Wednesday, October 26, 2005

Catching breath: pause from updates with a joke or more

Just got this in the mail. Feel the need to pass it on, wonder why... :
Donald Rumsfeld is giving the president his daily briefing. He concludes by saying: "Yesterday, 3 Brazilian soldiers were killed."

"OH NO!" the president exclaims. "That's terrible!" His staff sits stunned at this display of emotion, nervously watching as the president sits, head in hands.

Finally, the president looks up and asks, "How many is a brazillion?"


(UPDATE @ 22:30hrs - found another good GWB joke on Sunshine's blog, reproduced here, with thanx to Sunshine)
Important Decision...

This test only has one question, but it's a very important one. By giving an honest answer, you will discover where you stand morally. The test features an unlikely, completely fictional situation in which you will have to make a decision.
==============================================
THE SITUATION
You are in Florida, Miami to be specific.

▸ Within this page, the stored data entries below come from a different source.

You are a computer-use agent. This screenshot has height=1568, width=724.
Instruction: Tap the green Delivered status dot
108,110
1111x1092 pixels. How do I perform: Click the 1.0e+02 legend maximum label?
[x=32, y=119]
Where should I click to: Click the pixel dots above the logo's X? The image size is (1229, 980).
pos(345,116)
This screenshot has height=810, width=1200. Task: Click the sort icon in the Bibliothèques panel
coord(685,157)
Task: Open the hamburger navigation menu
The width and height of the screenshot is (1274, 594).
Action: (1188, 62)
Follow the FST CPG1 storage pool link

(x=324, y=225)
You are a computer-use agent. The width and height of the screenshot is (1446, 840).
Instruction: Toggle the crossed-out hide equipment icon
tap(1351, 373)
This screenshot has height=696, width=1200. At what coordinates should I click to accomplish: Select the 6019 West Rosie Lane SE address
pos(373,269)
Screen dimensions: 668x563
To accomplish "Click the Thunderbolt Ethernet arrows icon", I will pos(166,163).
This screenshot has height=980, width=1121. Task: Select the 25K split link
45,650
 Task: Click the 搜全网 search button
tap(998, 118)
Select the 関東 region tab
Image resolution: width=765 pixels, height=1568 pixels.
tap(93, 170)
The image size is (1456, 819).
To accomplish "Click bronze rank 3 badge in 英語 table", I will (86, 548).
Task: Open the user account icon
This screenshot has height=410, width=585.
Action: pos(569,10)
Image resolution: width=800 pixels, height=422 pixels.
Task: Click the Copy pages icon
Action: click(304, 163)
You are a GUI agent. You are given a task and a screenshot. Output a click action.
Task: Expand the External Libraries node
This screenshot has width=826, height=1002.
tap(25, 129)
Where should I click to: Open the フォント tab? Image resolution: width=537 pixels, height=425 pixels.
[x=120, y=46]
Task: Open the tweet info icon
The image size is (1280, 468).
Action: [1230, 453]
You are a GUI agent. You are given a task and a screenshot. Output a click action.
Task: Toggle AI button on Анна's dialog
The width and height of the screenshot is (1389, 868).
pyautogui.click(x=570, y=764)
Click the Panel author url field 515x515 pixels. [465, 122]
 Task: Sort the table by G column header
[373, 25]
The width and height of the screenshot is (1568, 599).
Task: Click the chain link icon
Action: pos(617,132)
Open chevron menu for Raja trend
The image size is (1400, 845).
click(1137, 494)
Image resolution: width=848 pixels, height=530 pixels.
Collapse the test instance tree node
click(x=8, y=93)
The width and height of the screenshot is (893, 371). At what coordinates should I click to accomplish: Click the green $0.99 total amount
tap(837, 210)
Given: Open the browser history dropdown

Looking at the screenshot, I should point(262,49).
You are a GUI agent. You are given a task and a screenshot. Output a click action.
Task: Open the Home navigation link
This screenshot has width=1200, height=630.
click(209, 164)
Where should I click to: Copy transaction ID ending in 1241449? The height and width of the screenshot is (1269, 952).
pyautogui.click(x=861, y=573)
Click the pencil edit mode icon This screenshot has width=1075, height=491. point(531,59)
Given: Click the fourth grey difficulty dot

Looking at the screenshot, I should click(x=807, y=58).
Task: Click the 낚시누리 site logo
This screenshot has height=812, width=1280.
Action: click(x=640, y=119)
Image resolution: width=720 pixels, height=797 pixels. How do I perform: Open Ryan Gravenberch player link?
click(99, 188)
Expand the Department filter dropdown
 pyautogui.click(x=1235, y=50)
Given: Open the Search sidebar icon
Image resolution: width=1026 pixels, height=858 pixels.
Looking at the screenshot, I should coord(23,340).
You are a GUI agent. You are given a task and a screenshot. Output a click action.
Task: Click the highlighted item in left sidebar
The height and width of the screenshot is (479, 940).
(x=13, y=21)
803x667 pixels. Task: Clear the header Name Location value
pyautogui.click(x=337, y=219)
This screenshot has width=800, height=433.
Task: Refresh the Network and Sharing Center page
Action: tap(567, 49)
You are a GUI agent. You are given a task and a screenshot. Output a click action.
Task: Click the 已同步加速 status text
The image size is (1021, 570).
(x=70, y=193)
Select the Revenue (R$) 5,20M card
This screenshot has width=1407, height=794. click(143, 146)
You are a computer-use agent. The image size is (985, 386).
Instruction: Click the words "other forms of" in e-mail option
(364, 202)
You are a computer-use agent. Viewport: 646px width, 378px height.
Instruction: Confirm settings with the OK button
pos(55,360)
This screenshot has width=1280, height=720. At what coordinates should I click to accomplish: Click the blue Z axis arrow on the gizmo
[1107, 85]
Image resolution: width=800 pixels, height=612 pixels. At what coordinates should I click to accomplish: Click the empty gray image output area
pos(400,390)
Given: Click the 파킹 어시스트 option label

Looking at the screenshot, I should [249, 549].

There is chaos all around you caused by a hurricane with severe flooding. This is a flood of biblical proportions. You are a photojournalist working for a major newspaper, and you're caught in the middle of this epic disaster.
The situation is nearly hopeless. You're trying to shoot career-making photos. There are houses and people swirling around you, some disappearing under the water.
Nature is unleashing all of its destructive fury.
==============================================
THE TEST
Suddenly you see a man in the water. He is fighting for his life, trying not to be taken down with the debris. You move closer. Somehow the man looks familiar. You suddenly realize who it is. It's George W. Bush!
At the same time you notice that the raging waters are about to take him under forever. You have two options--you can save the life of George W. Bush, or you; can shoot a dramatic Pulitzer Prize-winning photo, documenting the death of one of the world's most powerful politicians.
==============================================
THE QUESTION
Here's the question, and please give an honest answer:










Ready?
















Would you select high contrast color film, or would you go with the classic simplicity of black and white?
LMAO!!!

And here are some tales from travel agents who deal with people the people elected. A bit scary, when you think about it (which is AFTER you are laughing your head off, lah!):)
A senior Vermont Congressman called, furious about a Florida package we did. I asked what was wrong with the vacation in Orlando. He said he was expecting an ocean-view room. I tried to explain that is not possible, since Orlando is in the middle of the state. He replied, "Don't lie to me. I looked on the map, and Florida is a very thin state!"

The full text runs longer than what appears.